-- Supplied data --
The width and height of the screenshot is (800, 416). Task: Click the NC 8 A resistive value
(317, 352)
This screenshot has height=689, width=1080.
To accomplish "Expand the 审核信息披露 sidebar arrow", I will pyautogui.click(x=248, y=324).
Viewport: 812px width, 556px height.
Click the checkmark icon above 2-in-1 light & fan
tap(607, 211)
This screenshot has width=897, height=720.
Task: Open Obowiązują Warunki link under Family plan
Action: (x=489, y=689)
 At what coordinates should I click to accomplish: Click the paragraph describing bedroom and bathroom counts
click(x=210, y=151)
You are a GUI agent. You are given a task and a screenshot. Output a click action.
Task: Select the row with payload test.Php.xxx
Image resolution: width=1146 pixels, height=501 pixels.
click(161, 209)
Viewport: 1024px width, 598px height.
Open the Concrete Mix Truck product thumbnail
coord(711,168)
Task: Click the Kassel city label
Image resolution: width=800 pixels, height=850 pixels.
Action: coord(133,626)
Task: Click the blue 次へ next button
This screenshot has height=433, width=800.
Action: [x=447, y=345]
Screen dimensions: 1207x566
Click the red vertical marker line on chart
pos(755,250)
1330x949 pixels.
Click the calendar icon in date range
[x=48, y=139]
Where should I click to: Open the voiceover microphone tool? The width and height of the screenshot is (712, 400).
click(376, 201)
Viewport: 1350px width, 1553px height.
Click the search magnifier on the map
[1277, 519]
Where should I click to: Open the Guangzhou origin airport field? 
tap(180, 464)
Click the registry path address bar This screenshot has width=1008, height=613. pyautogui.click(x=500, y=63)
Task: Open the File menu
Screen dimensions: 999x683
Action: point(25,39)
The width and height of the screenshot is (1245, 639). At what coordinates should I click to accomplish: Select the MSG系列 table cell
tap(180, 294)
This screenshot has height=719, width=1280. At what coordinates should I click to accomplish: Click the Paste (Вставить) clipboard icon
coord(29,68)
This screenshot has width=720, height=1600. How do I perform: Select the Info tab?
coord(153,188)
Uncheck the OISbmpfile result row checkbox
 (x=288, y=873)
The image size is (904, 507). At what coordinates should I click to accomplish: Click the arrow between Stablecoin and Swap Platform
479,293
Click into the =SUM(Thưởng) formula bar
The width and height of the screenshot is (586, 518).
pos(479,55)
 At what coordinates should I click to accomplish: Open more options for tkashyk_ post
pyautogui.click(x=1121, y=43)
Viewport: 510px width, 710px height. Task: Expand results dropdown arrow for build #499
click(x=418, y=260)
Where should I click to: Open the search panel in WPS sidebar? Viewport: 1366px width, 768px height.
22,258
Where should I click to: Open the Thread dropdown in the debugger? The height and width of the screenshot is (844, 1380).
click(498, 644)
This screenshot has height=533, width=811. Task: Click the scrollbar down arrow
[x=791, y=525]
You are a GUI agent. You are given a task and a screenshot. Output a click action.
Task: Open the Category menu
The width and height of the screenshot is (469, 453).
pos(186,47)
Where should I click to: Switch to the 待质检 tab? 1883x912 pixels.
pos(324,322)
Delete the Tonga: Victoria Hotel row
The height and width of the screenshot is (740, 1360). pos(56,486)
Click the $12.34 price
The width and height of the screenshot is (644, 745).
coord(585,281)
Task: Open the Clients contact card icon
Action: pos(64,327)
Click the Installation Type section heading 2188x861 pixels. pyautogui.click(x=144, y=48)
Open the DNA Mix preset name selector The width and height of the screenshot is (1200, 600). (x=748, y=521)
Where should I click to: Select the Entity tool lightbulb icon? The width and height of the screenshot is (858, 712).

-- What the task asks --
Could you return the data above exactly as it stands?

-- Written answer --
The width and height of the screenshot is (800, 416). Task: Click the NC 8 A resistive value
(317, 352)
This screenshot has height=689, width=1080.
To accomplish "Expand the 审核信息披露 sidebar arrow", I will pyautogui.click(x=248, y=324).
Viewport: 812px width, 556px height.
Click the checkmark icon above 2-in-1 light & fan
tap(607, 211)
This screenshot has width=897, height=720.
Task: Open Obowiązują Warunki link under Family plan
Action: (x=489, y=689)
 At what coordinates should I click to accomplish: Click the paragraph describing bedroom and bathroom counts
click(x=210, y=151)
You are a GUI agent. You are given a task and a screenshot. Output a click action.
Task: Select the row with payload test.Php.xxx
Image resolution: width=1146 pixels, height=501 pixels.
click(161, 209)
Viewport: 1024px width, 598px height.
Open the Concrete Mix Truck product thumbnail
coord(711,168)
Task: Click the Kassel city label
Image resolution: width=800 pixels, height=850 pixels.
Action: coord(133,626)
Task: Click the blue 次へ next button
This screenshot has height=433, width=800.
Action: [x=447, y=345]
Screen dimensions: 1207x566
Click the red vertical marker line on chart
pos(755,250)
1330x949 pixels.
Click the calendar icon in date range
[x=48, y=139]
Where should I click to: Open the voiceover microphone tool? The width and height of the screenshot is (712, 400).
click(376, 201)
Viewport: 1350px width, 1553px height.
Click the search magnifier on the map
[1277, 519]
Where should I click to: Open the Guangzhou origin airport field? 
tap(180, 464)
Click the registry path address bar This screenshot has width=1008, height=613. pyautogui.click(x=500, y=63)
Task: Open the File menu
Screen dimensions: 999x683
Action: point(25,39)
The width and height of the screenshot is (1245, 639). At what coordinates should I click to accomplish: Select the MSG系列 table cell
tap(180, 294)
This screenshot has height=719, width=1280. At what coordinates should I click to accomplish: Click the Paste (Вставить) clipboard icon
coord(29,68)
This screenshot has width=720, height=1600. How do I perform: Select the Info tab?
coord(153,188)
Uncheck the OISbmpfile result row checkbox
 (x=288, y=873)
The image size is (904, 507). At what coordinates should I click to accomplish: Click the arrow between Stablecoin and Swap Platform
479,293
Click into the =SUM(Thưởng) formula bar
The width and height of the screenshot is (586, 518).
pos(479,55)
 At what coordinates should I click to accomplish: Open more options for tkashyk_ post
pyautogui.click(x=1121, y=43)
Viewport: 510px width, 710px height. Task: Expand results dropdown arrow for build #499
click(x=418, y=260)
Where should I click to: Open the search panel in WPS sidebar? Viewport: 1366px width, 768px height.
22,258
Where should I click to: Open the Thread dropdown in the debugger? The height and width of the screenshot is (844, 1380).
click(498, 644)
This screenshot has height=533, width=811. Task: Click the scrollbar down arrow
[x=791, y=525]
You are a GUI agent. You are given a task and a screenshot. Output a click action.
Task: Open the Category menu
The width and height of the screenshot is (469, 453).
pos(186,47)
Where should I click to: Switch to the 待质检 tab? 1883x912 pixels.
pos(324,322)
Delete the Tonga: Victoria Hotel row
The height and width of the screenshot is (740, 1360). pos(56,486)
Click the $12.34 price
The width and height of the screenshot is (644, 745).
coord(585,281)
Task: Open the Clients contact card icon
Action: pos(64,327)
Click the Installation Type section heading 2188x861 pixels. pyautogui.click(x=144, y=48)
Open the DNA Mix preset name selector The width and height of the screenshot is (1200, 600). (x=748, y=521)
Where should I click to: Select the Entity tool lightbulb icon? The width and height of the screenshot is (858, 712).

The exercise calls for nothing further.